◆ **EXERCISE PROMPT**: Return each line of the data below verbatim; pictures are to be left out.
··· TASK MATERIAL
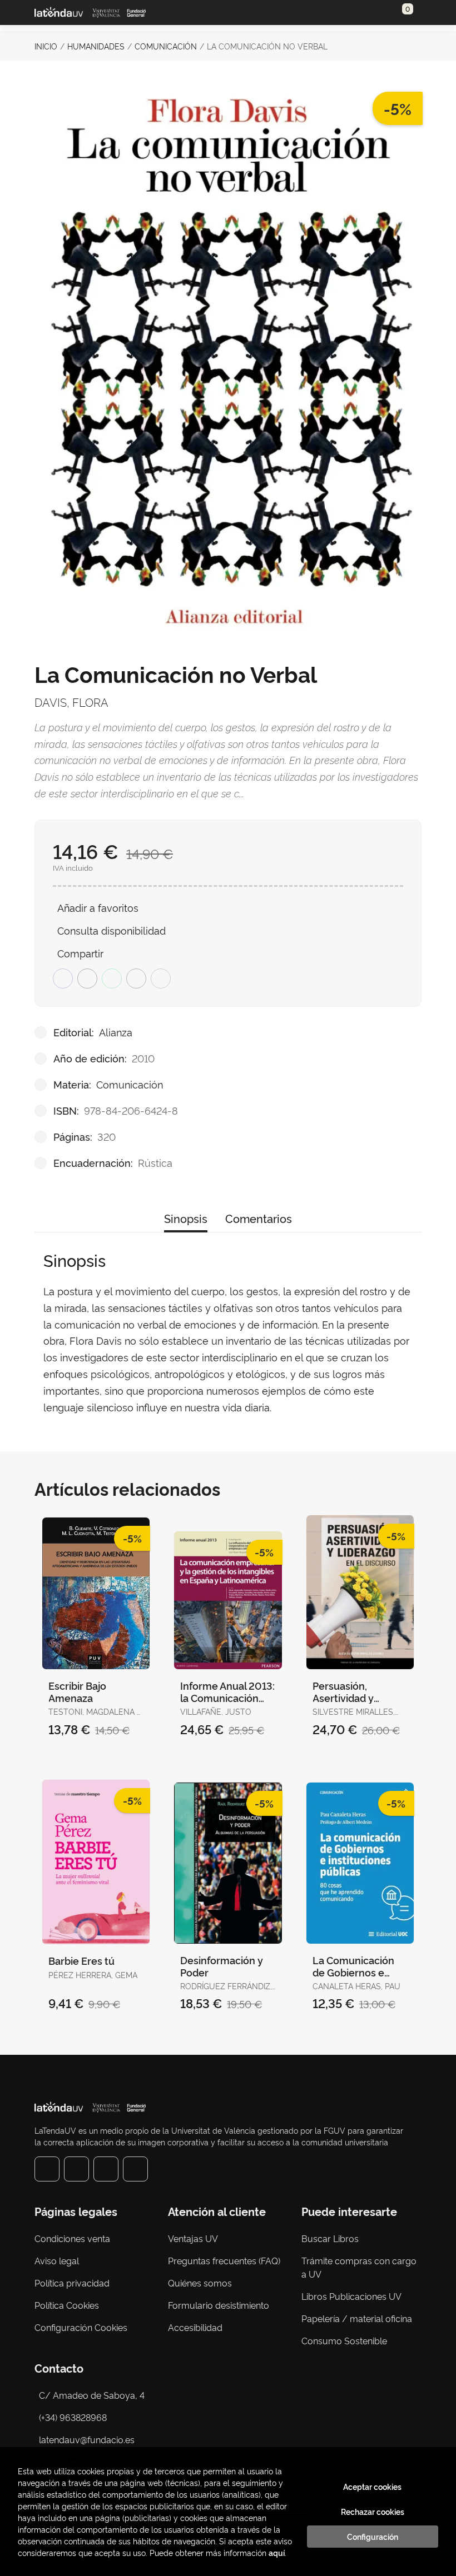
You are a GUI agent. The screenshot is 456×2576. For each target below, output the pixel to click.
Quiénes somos (200, 2283)
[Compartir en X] (87, 979)
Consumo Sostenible (344, 2340)
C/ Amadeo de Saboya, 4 (92, 2395)
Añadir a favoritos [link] (97, 907)
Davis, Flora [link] (71, 702)
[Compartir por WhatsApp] (112, 979)
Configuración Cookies (80, 2327)
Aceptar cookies (372, 2486)
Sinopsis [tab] (185, 1218)
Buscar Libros (330, 2238)
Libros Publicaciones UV (351, 2296)
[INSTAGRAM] (76, 2168)
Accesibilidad (195, 2327)
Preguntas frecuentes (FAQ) (224, 2260)
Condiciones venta (72, 2238)
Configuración (372, 2536)
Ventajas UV (193, 2238)
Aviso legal (56, 2260)
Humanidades (96, 46)
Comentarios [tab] (258, 1218)
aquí (277, 2552)
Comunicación (166, 46)
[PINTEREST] (105, 2168)
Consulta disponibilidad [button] (111, 930)
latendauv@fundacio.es (87, 2439)
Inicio (45, 46)
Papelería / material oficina (356, 2318)
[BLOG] (135, 2168)
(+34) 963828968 (75, 2417)
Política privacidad (72, 2283)
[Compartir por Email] (136, 979)
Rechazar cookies (372, 2511)
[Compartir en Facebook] (63, 979)
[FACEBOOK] (47, 2168)
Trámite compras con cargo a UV (359, 2267)
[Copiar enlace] (161, 979)
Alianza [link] (115, 1032)
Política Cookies (66, 2305)
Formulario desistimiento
······
◆ **EXERCISE RESPONSE**:
You are a GUI agent. The screenshot is 456×2576. For each target below, output the pixel to click.
Quiénes somos (200, 2283)
[Compartir en X] (87, 979)
Consumo Sostenible (344, 2340)
C/ Amadeo de Saboya, 4 (92, 2395)
Añadir a favoritos [link] (97, 907)
Davis, Flora [link] (71, 702)
[Compartir por WhatsApp] (112, 979)
Configuración Cookies (80, 2327)
Aceptar cookies (372, 2486)
Sinopsis [tab] (185, 1218)
Buscar Libros (330, 2238)
Libros Publicaciones UV (351, 2296)
[INSTAGRAM] (76, 2168)
Accesibilidad (195, 2327)
Preguntas frecuentes (FAQ) (224, 2260)
Condiciones venta (72, 2238)
Configuración (372, 2536)
Ventajas UV (193, 2238)
Aviso legal (56, 2260)
Humanidades (96, 46)
Comentarios [tab] (258, 1218)
aquí (277, 2552)
Comunicación (166, 46)
[PINTEREST] (105, 2168)
Consulta disponibilidad [button] (111, 930)
latendauv@fundacio.es (87, 2439)
Inicio (45, 46)
Papelería / material oficina (356, 2318)
[BLOG] (135, 2168)
(+34) 963828968 (75, 2417)
Política privacidad (72, 2283)
[Compartir por Email] (136, 979)
Rechazar cookies (372, 2511)
[Compartir en Facebook] (63, 979)
[FACEBOOK] (47, 2168)
Trámite compras con cargo a UV (359, 2267)
[Copiar enlace] (161, 979)
Alianza [link] (115, 1032)
Política Cookies (66, 2305)
Formulario desistimiento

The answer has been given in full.